Wednesday, April 3, 2019

Why do the least-bright people rise to the top? Could it be the "Peter Principle"?

That the greatest nation on the planet has to suffer fools like Adam Schiff, Eric Swalwell, Maxine Waters, Ocasio-Cortez, Ilhan Omar, every anchor at CNN, MSNBC, ABC, CBS and NBC, Bill Maher, all the late-night not-comics . . .

Patricia McCarthy  "For over two years, we have been tormented or delighted, depending on one's political preference, by the opinions and or declarations avowing President Trump's guilt with regard to collusion with Russia.  It was all a made-up scam from the beginning, but the media and the leftist loons have beaten this dead horse relentlessly in the fervid hope it would see Trump forced from the office he legitimately won.  
"Our horrific media who has long worked hand in glove with the Democrats, has spent hundreds of hours, over 500,000 columns, articles and op-eds asserting Trump's guilt.  It was all a hoax from the outset, fabricated within a few days of Hillary 's loss to Trump.  Most of those who got on board the Russia collusion hoax knew it was a lie from day one.  But they embraced the lie wholeheartedly.  
"Anything, any plan, any course of action, any sacrifice of one's moral sense, was on the table, worth the risk, worth the selling of one's soul to the devil.  Trump should not have won so the forces in positions of power worked together to undo his candidacy, then his election, then his inauguration, and then his presidency.  Who did all these things?  The people who rose to power in the principal law enforcement agencies in America. " . . .

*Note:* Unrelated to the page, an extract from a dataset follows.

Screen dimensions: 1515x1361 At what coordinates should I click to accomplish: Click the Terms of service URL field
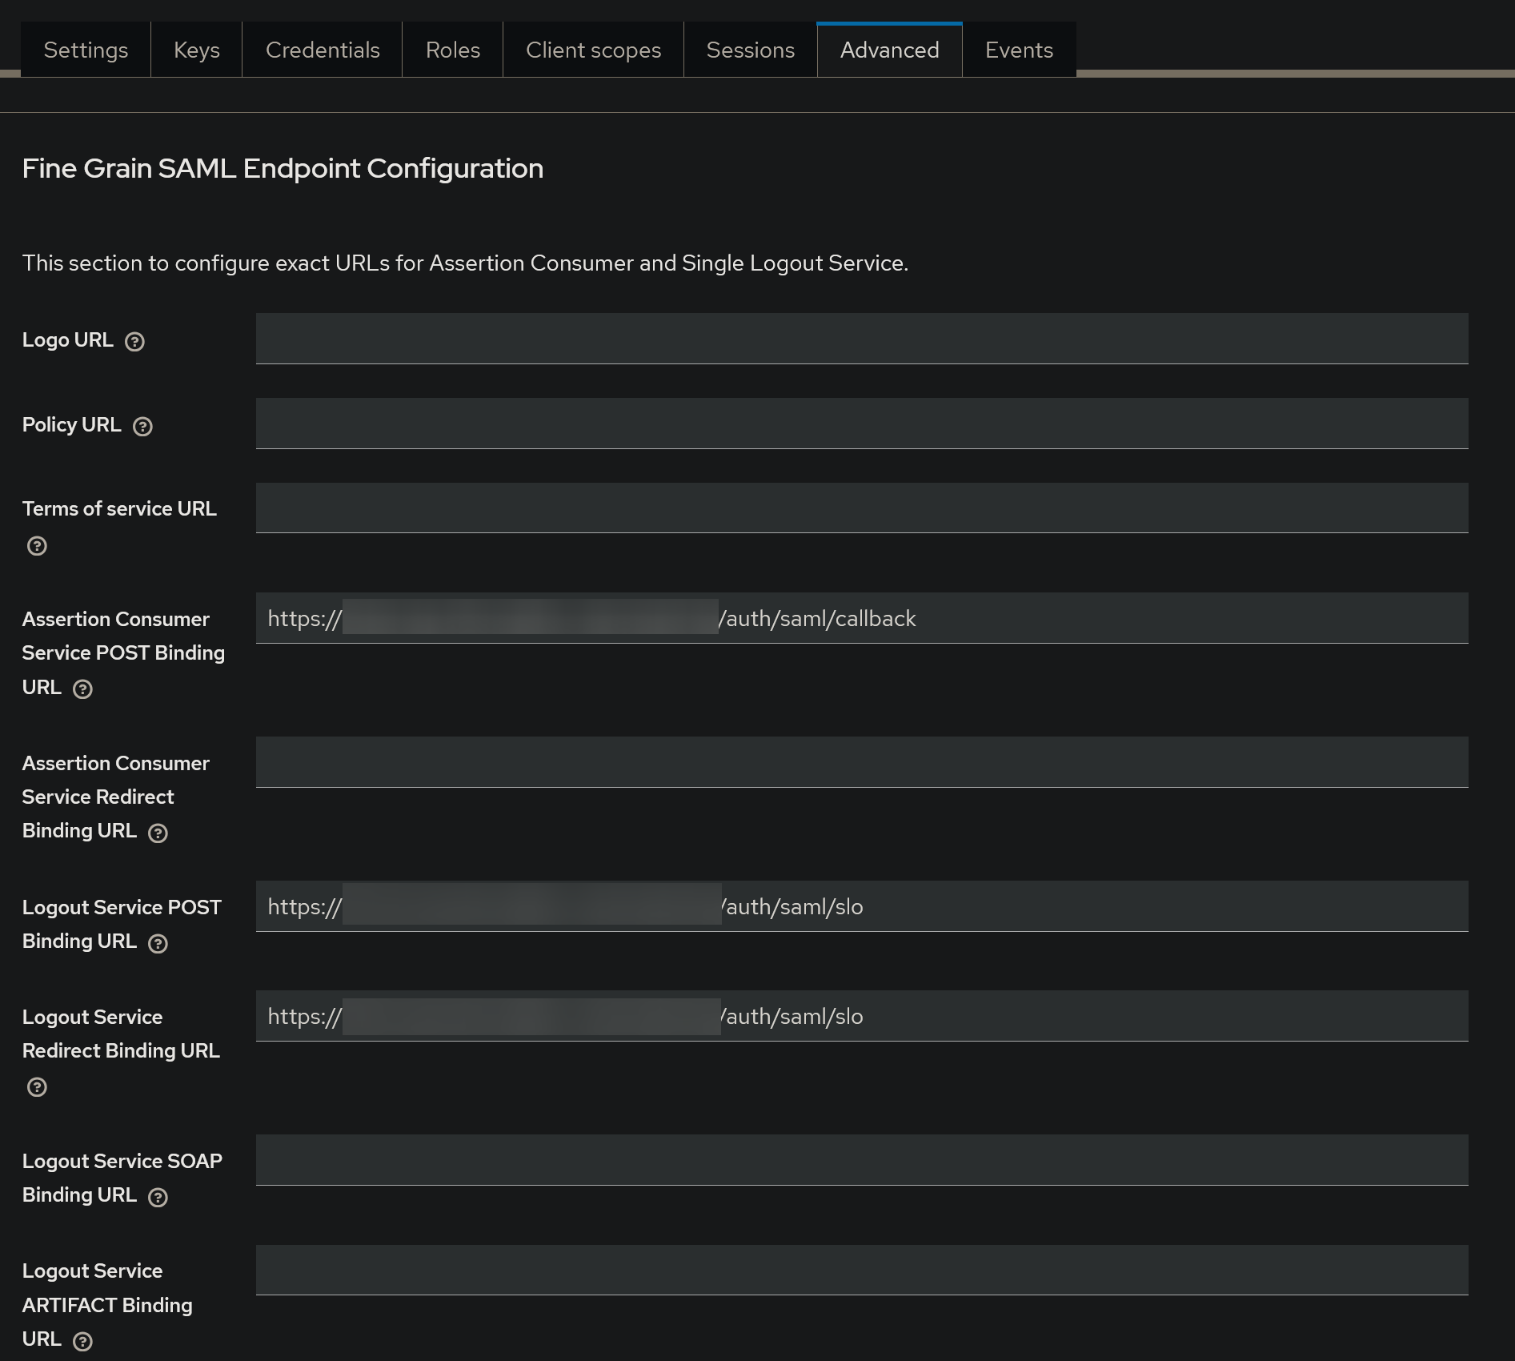(861, 508)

The Peter Principle  (Originally satire)   . . . The Peter principle states that a person who is competent at their job will earn promotion to a more senior position which requires different skills. If the promoted person lacks the skills required for their new role, then they will be incompetent at their new level, and so they will not be promoted again. But if they are competent at their new role, then they will be promoted again, and they will continue to be promoted until they eventually reach a level at which they are incompetent. Being incompetent, they do not qualify to be promoted again, and so remain stuck at that final level for the rest of their career (termed "Final Placement" or "Peter's Plateau"). This outcome is inevitable, given enough time and assuming that there are enough positions in the hierarchy to which competent employees may be promoted. The "Peter Principle" is therefore expressed as: "In a hierarchy every employee tends to rise to his level of incompetence." This leads to Peter's Corollary: "In time, every post tends to be occupied by an employee who is incompetent to carry out its duties." Hull calls the study of how hierarchies work "hierarchiology."